La glycine courait sur la façade nue.
Les femmes allaient, venaient, de l’étable à la table
Et de la soue à la soulharde à pas menus.
Elles régnaient sur la maison, aimables, affables,
Près de la cheminée, sous les poutres noircies,
Embaumées par le flot de ces odeurs paisibles
De ragoûts, de graillon, de fritons, de farci,…
Assise dans l’âtre Mémée veille, invisible.
Sur le manteau terni de cette cheminée
Un crucifix obscur, au-dessus de pots vides
Posés en rang d’oignons, gardait du buis fané
Qui fut un jour béni, et veillait, sainte égide,
Sur un bout de ventrèche et une tresse d’aulx,
Sur une vieille table en bois, je crois, de chêne
Sur une cruche en grès, pleine à ras bord, de l’eau
Fraîchie venue du puits et sur quelques noix naines.
Ōc, les murs grisés de la maison pénombrée,
Qu’on lavait à grande eau, gardaient de la poussière
L’amère sueur grise, exposant en chambrée
Les œuvres d’une tataranhe tracassière.
Diaple, tout était calme et pourtant animé :
Le concert des grillons mêlé aux cris des bêtes,
Ce que le vent chantait aux feuilles et aux ramées,…

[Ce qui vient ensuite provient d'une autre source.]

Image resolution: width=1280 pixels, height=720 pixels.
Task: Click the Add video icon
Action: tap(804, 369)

Dans la paix de nos nuits, hululait une chouette.
La blouse et les sabots étaient à la besogne
Même quand le râteau restait au râtelier.

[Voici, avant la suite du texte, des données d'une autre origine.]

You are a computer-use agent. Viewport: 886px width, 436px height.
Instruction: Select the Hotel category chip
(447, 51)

On avait la peine sereine et, sans vergogne,
Les pas menaient des champ aux bêtes, à l’atelier.
Depuis toujours, les jours coulaient ainsi, semblables,
Qu’écorchaient quelques fois la griffe du greffier,
Qu’endeuillaient ces départs qui aujourd’hui accablent,…
Le septième jour ne venait rien modifier !
Mémée, toujours entre cassoles et casseroles,
Confitures et confits, nous disait : “Que coulhous !”
Quand on faisait les piōts, nous, ses gafets, ses drōlles.
L’Ancien, sa sulfateuse et prou de “Mile Dious !”,
Traquaient doryphores, mildiou et pinces-oreilles,…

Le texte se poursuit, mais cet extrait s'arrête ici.